After public comment, the council worked quickly to patch together an agreement between the original commission recommendation and a substitute motion, or an alternative item, put forth by Mayor Tom Bates and Councilmembers Laurie Capitelli and Linda Maio.
However, many attendees criticized the substitute motion as too weak, partially because it lacked a recommendation for Boalt Hall to offer all non-elective courses taught by Yoo to be simultaneously taught by another professor.
“The substitute resolution pretty clearly carves UC Berkeley out of the chain of responsibility,” said Stephanie Tang, a protester with World Can’t Wait, a group that is displeased with the Bush administration. “The only way people who committed these crimes will be brought to justice is if it is demanded from below.”
As the council debated, a familiar divide developed between members who believe the council should voice its opinions on national issues and those who believe such actions are inappropriate.
Councilmember Jesse Arreguin said the council should make a strong statement on Yoo because it is an important issue to many Berkeley residents.

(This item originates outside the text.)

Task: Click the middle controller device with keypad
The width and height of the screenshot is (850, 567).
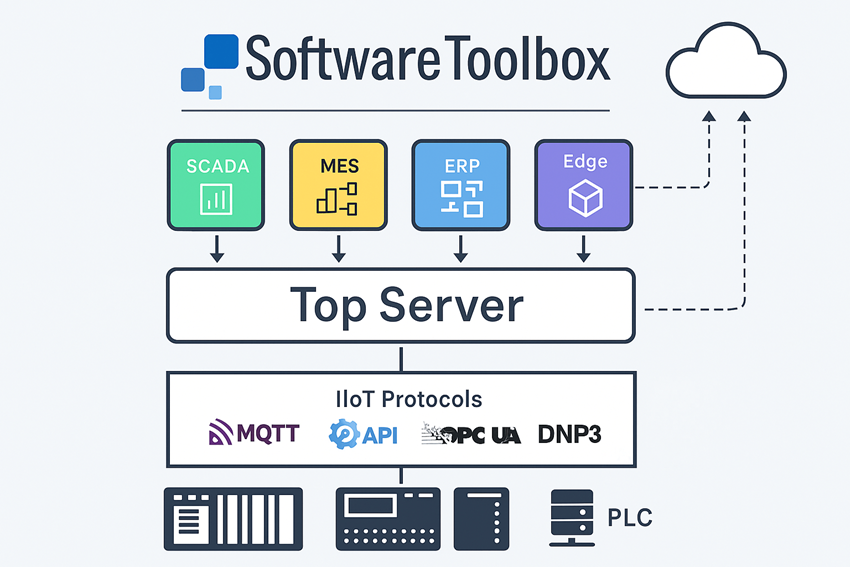Action: tap(388, 519)
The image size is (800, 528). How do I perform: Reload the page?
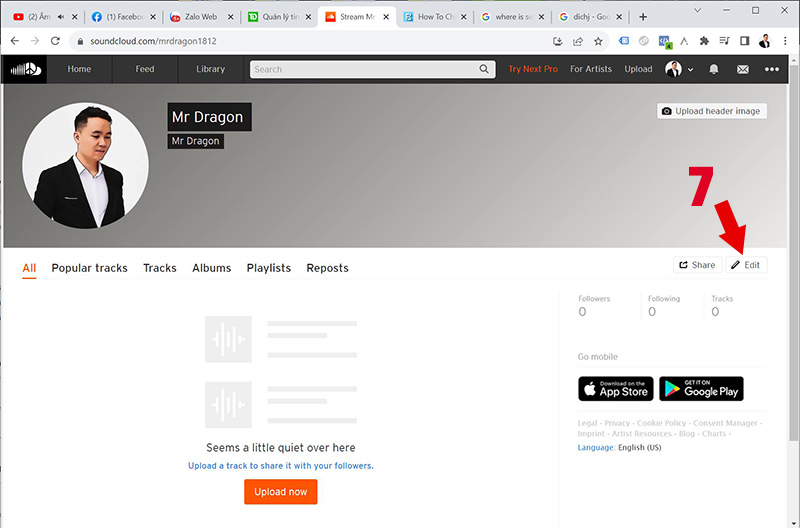point(56,41)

“It’s pretty clear to me that he has done some pretty deplorable things,” he said. “We need to be sending as strong a statement as possible.”
Councilmember Max Anderson teared up as he recalled torture he had witnessed as a soldier in the Vietnam War and said the substitute motion was not sufficient.
“To water this down and try to protect some notion of ourselves as a deliberative body that never takes things on is an abdication of our responsibilities,” he said.
After Anderson’s speech, the crowd gave him a standing ovation and applauded through Bates’s repeated calls for order.
But attendees were not equally hospitable to several other council members who voiced opposition to the item.
As Councilmembers Gordon Wozniak and Susan Wengraf argued that the item created a “slippery slope” for future persecution of people based on their ideas, audience members frequently yelled out in opposition, prompting Bates to threaten “one more outburst and we’ll forget the whole thing and adjourn.”
Wozniak reiterated the argument that a diversity of opinions can be valuable, especially in a college setting.
“We should try to ensure that the university can have vigorous debates on all subjects and not push one point of view,” he said. “The strength of our system is that everyone deserves rights, I don’t think somebody should be prosecuted and is guilty because he has certain viewpoints.”
In response to verbal attacks from the attendees, Wengraf said caution was needed on the issue to avoid creating dangerous precedents.
“We have to be cautious about how to proceed,” she said. “We need to remember that the sword of intolerance can swing both ways.”